Question écrite n°14820 — rubrique chasse et pêche · en attente de réponse
VERBATIM
Assemblée nationale · XVIIe législature · maj quotidienne
Question écrite n°14820 · rubrique chasse et pêche · publiée le 5 mai 2026 · 17e législature

L'indemnisation des dégâts de gibier est à bout de souffle

La question — Valérie Bazin-Malgras (DR)

Mme Valérie Bazin-Malgras attire l'attention de Mme la ministre de l'agriculture, de l'agro-alimentaire et de la souveraineté alimentaire sur l'impasse dans laquelle se trouve aujourd'hui le système d'indemnisation des dégâts causés par le grand gibier.
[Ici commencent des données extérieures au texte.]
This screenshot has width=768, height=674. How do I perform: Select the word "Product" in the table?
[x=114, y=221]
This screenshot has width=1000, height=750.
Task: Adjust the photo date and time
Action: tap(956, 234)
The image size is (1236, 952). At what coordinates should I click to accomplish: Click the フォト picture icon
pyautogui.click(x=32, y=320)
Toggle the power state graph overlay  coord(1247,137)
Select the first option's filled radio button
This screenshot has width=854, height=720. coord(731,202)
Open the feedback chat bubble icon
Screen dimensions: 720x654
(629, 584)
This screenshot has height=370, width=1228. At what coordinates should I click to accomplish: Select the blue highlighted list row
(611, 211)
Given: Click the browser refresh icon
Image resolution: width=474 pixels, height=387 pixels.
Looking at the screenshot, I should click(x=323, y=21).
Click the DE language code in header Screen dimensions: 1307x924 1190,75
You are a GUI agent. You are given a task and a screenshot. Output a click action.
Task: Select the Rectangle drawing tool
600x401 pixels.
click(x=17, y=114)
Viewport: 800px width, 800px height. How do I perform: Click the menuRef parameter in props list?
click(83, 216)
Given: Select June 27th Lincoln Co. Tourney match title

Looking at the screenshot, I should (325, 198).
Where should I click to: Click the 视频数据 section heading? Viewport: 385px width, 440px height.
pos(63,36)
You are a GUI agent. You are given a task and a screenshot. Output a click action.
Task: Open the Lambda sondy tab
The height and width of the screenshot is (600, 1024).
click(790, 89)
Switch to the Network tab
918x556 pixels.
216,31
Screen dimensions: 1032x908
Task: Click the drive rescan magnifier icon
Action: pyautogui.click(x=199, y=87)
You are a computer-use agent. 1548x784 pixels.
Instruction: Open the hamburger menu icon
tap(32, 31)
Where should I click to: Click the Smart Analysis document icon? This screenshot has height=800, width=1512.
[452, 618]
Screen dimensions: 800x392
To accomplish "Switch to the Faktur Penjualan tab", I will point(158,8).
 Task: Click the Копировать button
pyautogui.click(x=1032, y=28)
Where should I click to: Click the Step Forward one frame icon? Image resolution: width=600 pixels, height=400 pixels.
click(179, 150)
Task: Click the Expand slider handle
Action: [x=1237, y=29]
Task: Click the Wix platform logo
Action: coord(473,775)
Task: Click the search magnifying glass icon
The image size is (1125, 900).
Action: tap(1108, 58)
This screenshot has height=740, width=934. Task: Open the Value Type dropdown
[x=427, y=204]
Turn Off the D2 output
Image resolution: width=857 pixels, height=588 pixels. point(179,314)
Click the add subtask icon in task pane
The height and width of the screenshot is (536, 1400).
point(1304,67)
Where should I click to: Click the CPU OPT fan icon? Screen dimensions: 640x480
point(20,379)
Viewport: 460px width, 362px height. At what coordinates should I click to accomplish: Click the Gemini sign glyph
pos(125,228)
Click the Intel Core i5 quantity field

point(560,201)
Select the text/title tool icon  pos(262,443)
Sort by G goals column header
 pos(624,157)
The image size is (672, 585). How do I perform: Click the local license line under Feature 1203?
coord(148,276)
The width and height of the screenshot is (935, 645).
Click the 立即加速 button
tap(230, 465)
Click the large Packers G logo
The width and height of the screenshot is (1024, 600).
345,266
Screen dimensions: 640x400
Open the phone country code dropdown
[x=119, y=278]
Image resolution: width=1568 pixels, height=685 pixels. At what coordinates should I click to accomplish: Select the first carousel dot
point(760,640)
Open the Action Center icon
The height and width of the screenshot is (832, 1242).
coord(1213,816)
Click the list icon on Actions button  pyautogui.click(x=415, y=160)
Dans l'Aube, comme dans de nombreux territoires ruraux, les fédérations départementales de chasseurs sont contraintes d'assumer presque seules une charge financière devenue insoutenable, dépassant désormais le million d'euros annuel. Cette situation est d'autant plus inacceptable que la régulation du grand gibier constitue un enjeu d'intérêt général, touchant à la fois à la sécurité publique, à l'équilibre écologique et à la survie économique de nos exploitations agricoles. Les chasseurs, qui participent activement à cette régulation, ne peuvent être les seuls à financer les conséquences d'un déséquilibre dont les causes sont multiples et largement indépendantes de leur action. Le système actuel, unanimement décrit sur le terrain comme « à bout de souffle », fait peser une responsabilité excessive sur un seul acteur, au mépris de toute logique de partage des charges. Par ailleurs, l'État avait pris des engagements financiers précis dans le cadre des plans de réduction des dégâts de gibier. Or ces engagements apparaissent aujourd'hui insuffisamment respectés, voire contournés, contribuant à aggraver une situation déjà critique. Face à cette défaillance manifeste, elle lui demande quand le Gouvernement entendra enfin assumer ses responsabilités dans le financement des indemnisations, s'il compte revoir en profondeur un système devenu inéquitable et inefficace et quelles mesures concrètes et immédiates il entend mettre en œuvre pour éviter l'effondrement pur et simple de ce dispositif au détriment des chasseurs comme des agriculteurs.

Sans réponse à ce jour. Publiée le 5 mai 2026, soit 105 jours d'attente. Le gouvernement dispose en principe de deux mois pour répondre à une question écrite ; les questions restées sans réponse tombent à la fin de la législature.